Nikon 80-200mm f/2.8D ED AF vs. Nikon 70-200 f4.0 VR

Discussion in 'Nikon' started by arch_stanton|1, Dec 15, 2012.

  1. Hi guys

    I think I've made a howling mistake!

    I paid for a new Nikon 80-200mm f/2.8D ED AF lens to use with my D800 less than a week ago because I couldn't afford the Nikon 70-200mm f/2.8 VR II. The lens still in transit from Hong Kong to the UK and will arrive any day.

    I've just found out that Nikon have recently discontinued the Nikon 80-200mm f/2.8D ED AF and released the Nikon 70-200 f4.0 VR which I could have bought instead.

    Have I made a bad mistake or not?
     
  2. Hi Arch. Others may disagree, but I fear you may have. My experience with a (used) 80-200 is that it held up OK on the
    D700, but it really doesn't do the D800 justice (if you want 36mp of detail, of course); I regret not paying for the vr2. The 80-
    is okay below f/5.6, but very soft wide open. I don't know how the f/4 holds up, but I hope at least as well. If you value the
    ability to lose the background over sharpness, no big deal; otherwise the f/2.8 is very big for an f/5.6 lens.

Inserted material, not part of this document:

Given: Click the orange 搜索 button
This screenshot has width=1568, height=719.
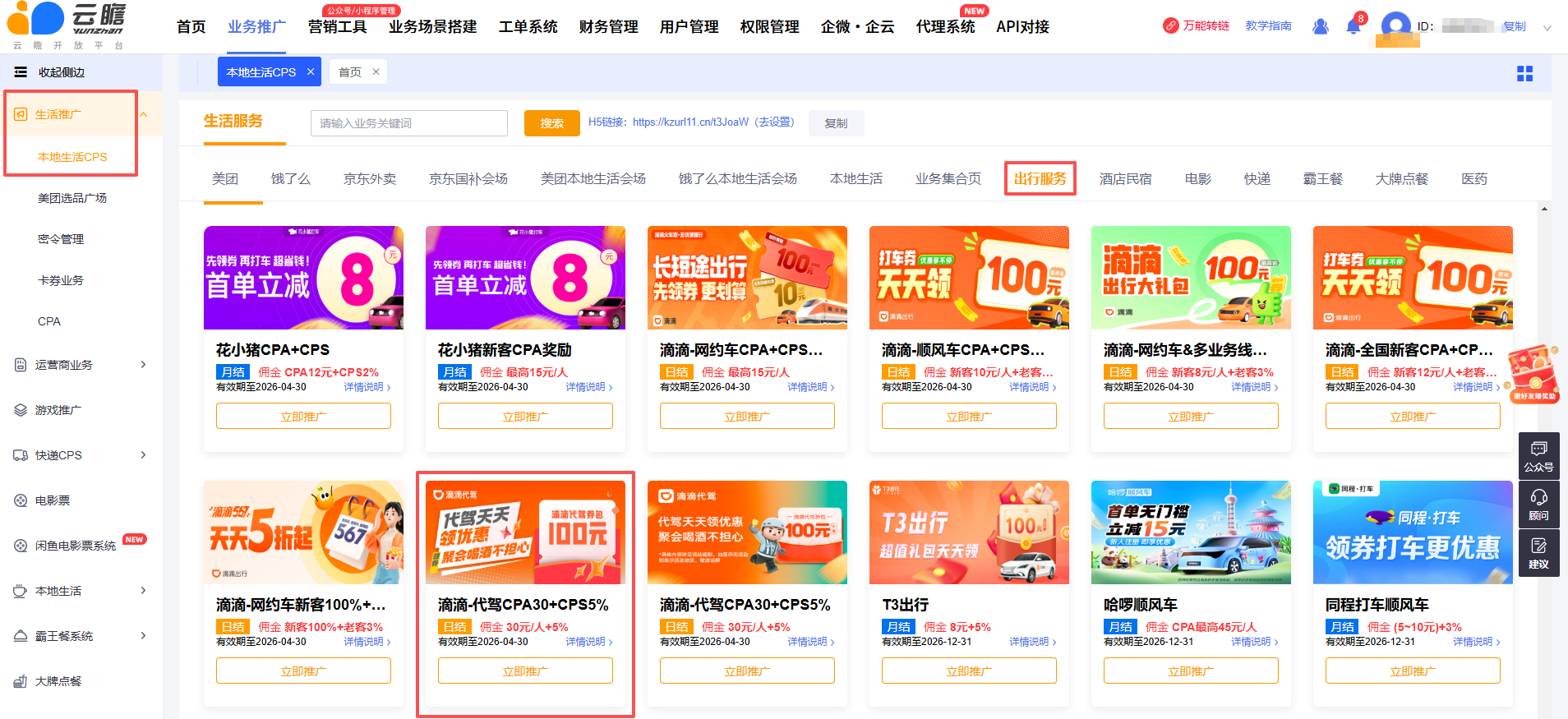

    But I only have one sample to go off, and I may have had bad luck.
     
  3. Well, an f/2.8 telezoom has many applications where an f/4 lens doesn't work. On the other hand the f/4 has VR, AF-S and newer optics. What kind of applications do you have for the lens (this is where every purchase consideration starts)?
     
  4. How much did you spend for it? The 80-200 should be substantially cheaper than a new 70-200f/4.
    I bought the 80-200 f/2.8 in 1999 and have been using it ever since, including with my D800. It's a great lens. While you might have had other options in that focal range, you should use it a bunch and see how you feel about it.
    There will always be newer lenses, but this one has held up well since its introduction, and at these telephoto focal lengths there aren't huge advances to be made with new technologies like aspherical elements. VR is really the only big new thing, but whether that makes a difference depends a lot on what you're planning to shoot with it. The older, faster lens will be better for fast-moving subjects like, say, birds.
    My personal view is, don't stress. The lens you're getting has incredible potential and there's no shame in using it until it falls apart.
     
  5. I have the 80-200 f/2.8 D two ring I also have the 80-200 AFS and I have used the 70-200 AFS MK I. On my D2h D300's and now on my D4 I have seen very little difference in focus speed between any of these lenses. This is from real world shooting sports experience. Of the 3 of them my least favorite is the 70-200. I have no use for VR and the copy I tried had been back to Nikon 3 times because of a sticky aperture.
    Wait for the lens to be in your hands and shoot it for a while I don't really think you are going to be missing out on anything.
    Andrew have you had your lens in to be checked? Mine is good wide open and hits excellent around f/4.5. Your lens may be suffering from some slight decentering. I ask this because I have used mine on my F5 with Kodak Tech Pan which is arguably one of the highest resolving films ever produced and my 80-200 D was able to saturate the film with detail.
     
  6. While I know you really enjoy the lens, very time you need or want to shoot at f2.8, you will really appreciate the lens and your decision even more!
     
  7. Thanks for all your replies guys.

    Here's the full story...

    I've been enjoying my photography more and more since I bought my Nikon D300 nearly 5 years ago, I was very happy with my Tokina 11-16mm f2.8 DX and my Tamron 90mm on the D300 but then I started to feel as though I was selling myself short using a Nikon 18-200mm DX VR1 and a Sigma 120-400mm because both those lenses are quite soft in comparison to the pro lenses, especially at wider apertures.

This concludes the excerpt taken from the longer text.